Monday, November 12, 2007

Justice Department Opposes Extension of Microsoft Decrees

This posting was written by Jeffrey May, Editor of CCH Trade Regulation Reports.

The U.S. Department of Justice opposes an effort by ten states and the District of Columbia to extend the antitrust final judgments against Microsoft Corporation that are set to expire in large part in November 2007.

The Justice Department's friend-of-the-court brief filed with the federal district court in Washington, D.C. on November 9 sets out in detail its earlier position that the standard for an extension had not been met by the states.

California, Connecticut, Iowa, Kansas, Minnesota, Massachusetts, and the District of Columbia asked for an extension of the final judgment obtained by the “non-settling” states (2006-2 Trade Cases ¶75,541), while Florida, Louisiana, Maryland, and New York sought extension of certain provisions of the final judgment in the federal/state action (2006-2 Trade Cases ¶75,418).

The final judgments, which prohibit the computer software company from abusing its monopoly in the PC operating system market, were to expire after five years on November 12, 2007. Last year, they were modified to extend the expiration of certain provisions related to communications protocol licensing an additional two years until November 12, 2009.

The states raised “inadequate and mutually inconsistent arguments to justify extension of the Final Judgments," according to the Justice Department. Their theories "are directly contravened by the states' own past statements and actions."

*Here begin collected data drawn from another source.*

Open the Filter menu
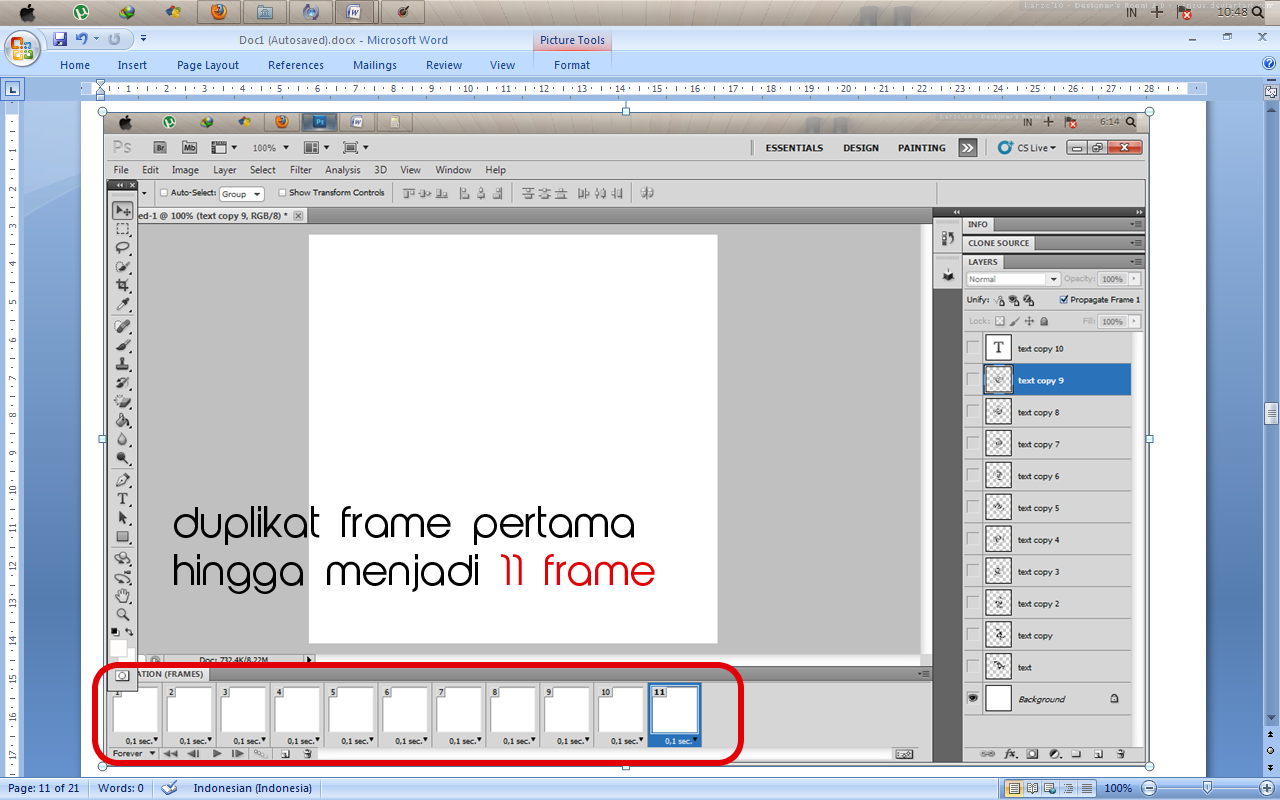This screenshot has height=800, width=1280. coord(300,170)

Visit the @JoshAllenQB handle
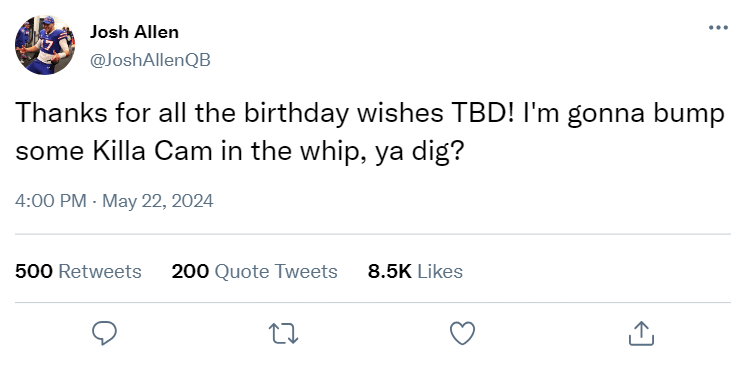150,60
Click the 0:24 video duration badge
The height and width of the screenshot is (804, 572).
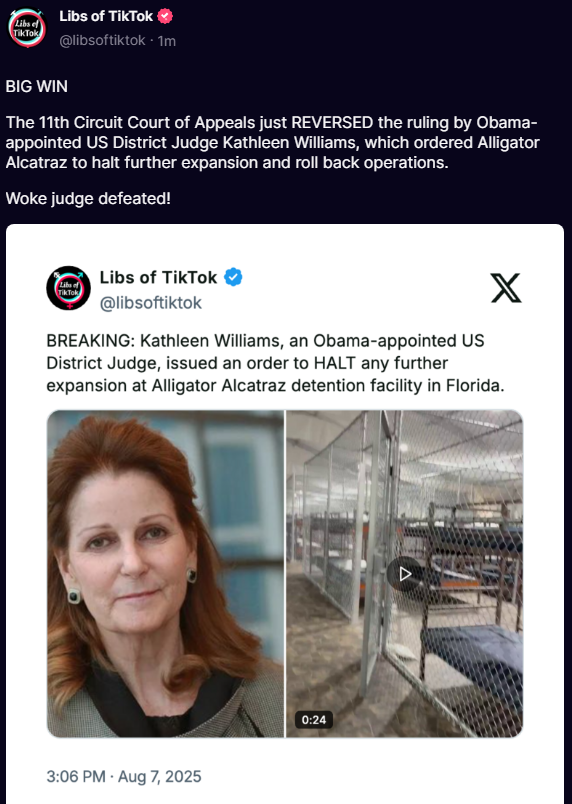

The Justice Department's three principal arguments against extension were that: (1) given the effectiveness of the final judgments, the states failed to establish any legal basis for extension of the expiring provisions; (2) it was premature to consider an additional extension of a provision in the decree that already been extended until Fall 2009; and (3) neither the previous extension of that provision nor the difficulties in the implementation of that provision justified an extension of the expiring provisions of the final judgments.